In human–robot interaction, the robot controller must reactively adapt to sudden changes in the environment (due to unpredictable human behaviour). This often requires operating different modes, and managing sudden signal changes from heterogeneous sensor data. In this paper, we present a multimodal sensor-based controller, enabling a robot to adapt to changes in the sensor signals (here, changes in the human collaborator behaviour). Our controller is based on a unified task formalism, and in contrast with classical hybrid visicn–force–position control, it enables smooth transitions and weighted combinations of the sensor tasks. The approach is validated in a mock-up industrial scenario, where pose, vision (from both traditional camera and Kinect), and force tasks must be realized either exclusively or simultaneously, for human–robot collaboration.

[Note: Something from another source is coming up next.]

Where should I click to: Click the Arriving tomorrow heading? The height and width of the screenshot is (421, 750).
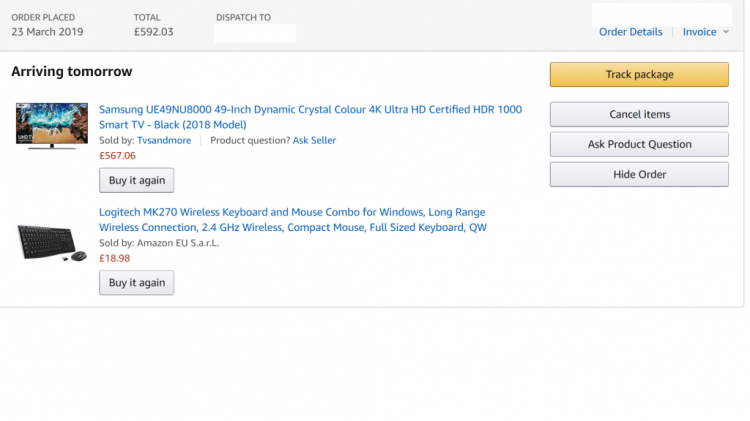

Estimating states of a human teleoperator and studying their influence in performing control

Yunyi Jia, Ning Xi, Shuang Liu, Yunxia Wang, Xin Li, and Sheng Bi, Quality of teleoperator adaptive control for telerobotic operations The International Journal of Robotics Research December 2014 33: 1765-1781, first published on November 13, 2014. DOI: 10.1177/0278364914556124

Extensive studies have been conducted on telerobotic operations for decades due to their widespread applications in a variety of areas. Most studies have been focused on two major issues: stability and telepresence. Few have studied the influence of the operation status of the teleoperator on the performance of telerobotic operations. As subnormal operation status of the teleoperator may result in insufficient and even incorrect operations, the quality of teleoperator (QoT) is an important impact on the performance of the telerobotic operations in terms of the efficiency and safety even if both the stability and telepresence are guaranteed. Therefore, this paper investigates the online identification of the QoT and its application to telerobotic operations. The QoT is identified based on five QoT indicators which are generated based on the teleoperator’s brain EEG signals. A QoT adaptive control method is designed to adapt the velocity and responsivity of the robotic system to the operation status of the teleoperator such that the teleoperation efficiency and safety can be enhanced. The online QoT identification method was conducted on various teleoperators and the QoT adaptive control method was implemented on a mobile manipulator teleoperation system. The experimental results demonstrated the effectiveness and advantages of the proposed methods.